HTML-only mail isn't looked upon too favourably here.

You keep saying "vacuum" which makes me think maybe you're not actually
analyzing your tables at all. "vacuum" doesn't analyze the tables, you have to
run "analyze" (or "vacuum analyze") for that.

--
  Gregory Stark
  EnterpriseDB          http://www.enterprisedb.com
  Ask me about EnterpriseDB's 24x7 Postgres support!

Re: Hash join in 8.3

From
André Volpato
Date:
Gregory Stark escreveu:
> André Volpato <andre.volpato@ecomtecnologia.com.br> writes:
>
>> I think I found the answer!
>>
>> 8.1: likes nested loop even after vacuumdb on the database.<br>
>>
>> 8.3: likes hash at first time but:
>> - after vacuumdb *on the database* (I was running on the tables.....), it turns out to:
>> Merge Join (cost=178779.93..328503.44 rows=30000 width=38) in 20005.207 ms
>> # set enable_mergejoin=off;
>> Hash Join(cost=156644.00..365204.03 rows=30000 width=38) in 29104.390 ms
>> * a very faster hash here, seqscanning the smaller table before the bigger one. Tricky!
>>
>> I wont trust table vacuums anymore...
>>
>>
>
> HTML-only mail isn't looked upon too favourably here.
>
My bad. Tbird for some reason isn´t auto-removing html in sent mail to
@postgresql.org.

> You keep saying "vacuum" which makes me think maybe you're not actually
> analyzing your tables at all. "vacuum" doesn't analyze the tables, you have to
> run "analyze" (or "vacuum analyze") for that.
I always run vaccumm analyze.

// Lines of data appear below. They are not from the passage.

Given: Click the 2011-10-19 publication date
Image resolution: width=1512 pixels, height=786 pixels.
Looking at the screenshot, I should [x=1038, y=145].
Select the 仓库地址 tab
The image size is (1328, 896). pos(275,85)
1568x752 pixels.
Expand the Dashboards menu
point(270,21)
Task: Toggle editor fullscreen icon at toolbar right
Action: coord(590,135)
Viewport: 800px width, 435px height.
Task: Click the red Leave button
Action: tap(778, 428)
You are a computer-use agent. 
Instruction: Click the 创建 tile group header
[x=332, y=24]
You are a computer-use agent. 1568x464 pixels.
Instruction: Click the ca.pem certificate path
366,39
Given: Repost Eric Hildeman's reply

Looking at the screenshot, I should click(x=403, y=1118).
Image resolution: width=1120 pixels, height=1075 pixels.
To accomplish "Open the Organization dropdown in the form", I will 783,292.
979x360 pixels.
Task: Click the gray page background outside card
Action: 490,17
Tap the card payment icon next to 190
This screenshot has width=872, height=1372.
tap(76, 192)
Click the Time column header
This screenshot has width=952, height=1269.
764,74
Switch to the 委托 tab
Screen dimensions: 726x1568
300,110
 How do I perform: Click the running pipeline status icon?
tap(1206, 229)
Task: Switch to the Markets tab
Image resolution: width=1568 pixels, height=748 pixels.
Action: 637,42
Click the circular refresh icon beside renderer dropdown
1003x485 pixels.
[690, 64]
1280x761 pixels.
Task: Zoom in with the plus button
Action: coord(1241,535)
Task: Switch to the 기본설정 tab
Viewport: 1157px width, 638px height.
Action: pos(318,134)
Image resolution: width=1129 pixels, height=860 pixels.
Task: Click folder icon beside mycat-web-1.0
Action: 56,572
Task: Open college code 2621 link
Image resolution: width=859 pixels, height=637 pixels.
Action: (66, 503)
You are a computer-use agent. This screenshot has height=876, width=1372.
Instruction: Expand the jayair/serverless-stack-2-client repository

The plan only changes in 8.3 after
"vacuumdb -v -z database".

> Sorry, I should have said "bad estimates". That is, because of the
>
>   j*1.5 BETWEEN 3000000 AND 4000000
That's supposed to be that way :)
I think all of this worth for me to have a clue on how the planner goes
in bad sql, wich causes bad estimates.

Thank you all for your support!

--

[]´s,

André Volpato
Ecom Tecnologia LTDA - Análise e Desenvolvimento
andre.volpato@ecomtecnologia.com.br